Something about seeing rooftops and recognizing the tops of buildings far out in the distance that you'd been to once before or had driven past feels like something magical when you live in a climate where elevation is non-existent and if you want to see rooftops, you sit at a restaurant with a second-story balcony and hope you can spot one. My sister who is just three short months from turning seventeen, dancing upon her last days of the school year, is often laden with the typical teenage apathy these days but yet something about this park, this view of a city that has always seemed so familiar until we spotted it from above, was enough to bring out the sparkle in her eyes. Ethan danced around the graffiti-ed asphalt, babbling something about "round and round" and "top world!" The rain sprinkled down ever so finely, almost impossible to be felt. And I wondered, really, how in the world it was possible for my mere human heart to love two little people so very much?
I still envision my sister as a curly-haired toddler with a penchant for all things Lizzie McGuire, who wanted to grow up and be an actress or performer or somehow the center of attention with her wit and humor and femininity and all other things I found so unfamiliar and foreign. My kitchen table is packed with boxes of all things Curious George, of all things that scream "Ethan is almost two!" and the nervous breakdowns that accompany this realization and then here, too, is this young woman with turquoise hair and a nose ring who is close to seventeen years old. Somehow time has passed and fallen into this great abyss that we stared off into today, sipping milkshakes and ignoring the droplets of rain. Of summertime disguised in thunderstorms. Of memories that were once had, ready to be had again through the eyes of my child. Of my sister carrying on the agonizing ritual of poorly explaining things to young children out of enjoyment for the way they parrot what they've learned, like the fact that this hole at the "top of the world" is a "hole to China."

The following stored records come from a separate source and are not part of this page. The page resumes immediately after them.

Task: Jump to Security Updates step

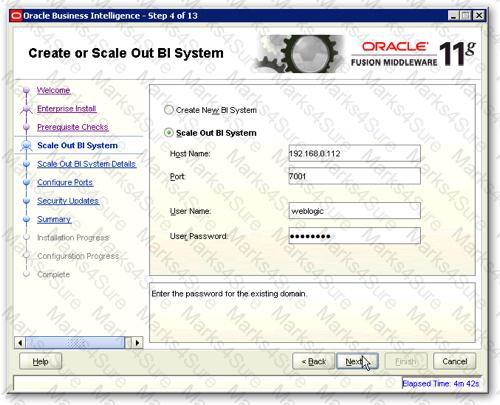Action: click(x=68, y=201)
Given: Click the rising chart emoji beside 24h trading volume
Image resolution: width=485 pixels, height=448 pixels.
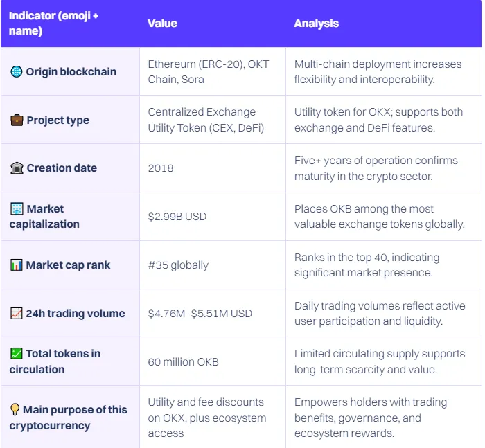Looking at the screenshot, I should [17, 314].
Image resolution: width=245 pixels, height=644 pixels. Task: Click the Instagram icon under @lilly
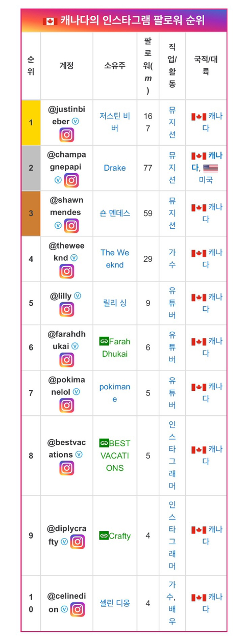pyautogui.click(x=67, y=309)
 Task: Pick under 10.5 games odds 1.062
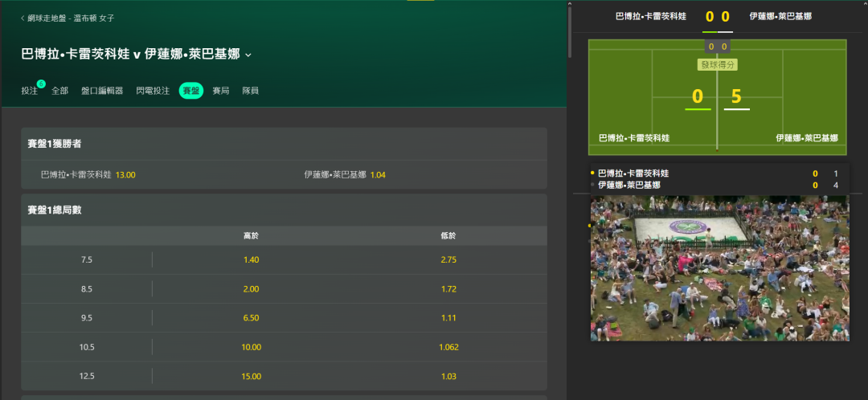point(448,348)
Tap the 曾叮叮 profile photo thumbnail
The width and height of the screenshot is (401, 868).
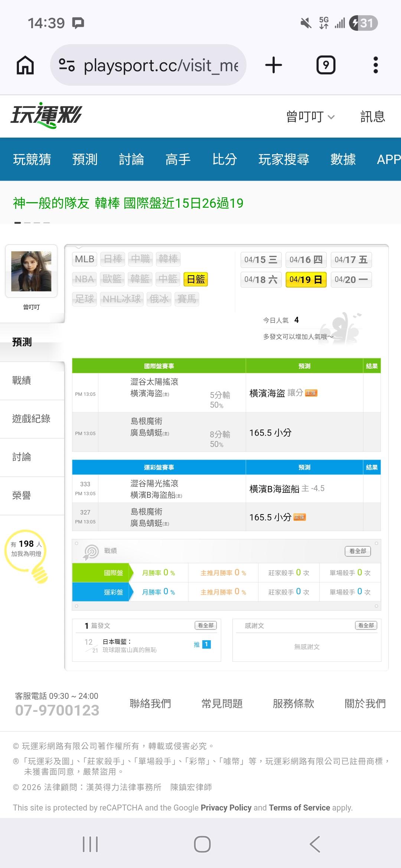coord(31,271)
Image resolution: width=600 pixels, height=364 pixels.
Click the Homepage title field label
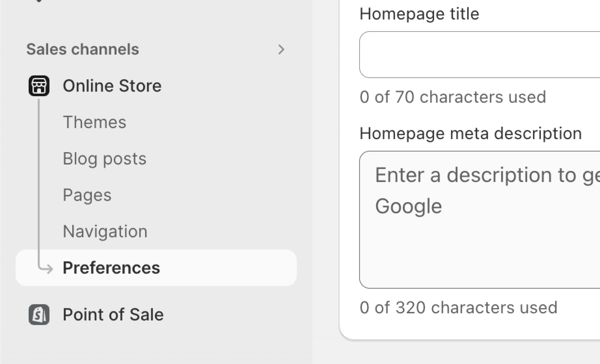419,14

But then I imagine it's likely not as bad or annoying or mortifying as the time I coached my sister at age five to audition for a talent show with a Blink 182 song, my mom pretending she didn't know either of us as the sweet blonde little girl crooned "work sucks, I know" into the microphone and sealed the fact she wasn't going to receive a callback. (She didn't.) This is life in all it's sweetness and magic (and retaliation) and goodness and I am ready to take it all in, ready to drive back from the park and recount a story from one of my visits there, so many years ago. "I know," my sister says, and finishes the story that there's no possible way she could have truly remembered, but she always does. She always listened.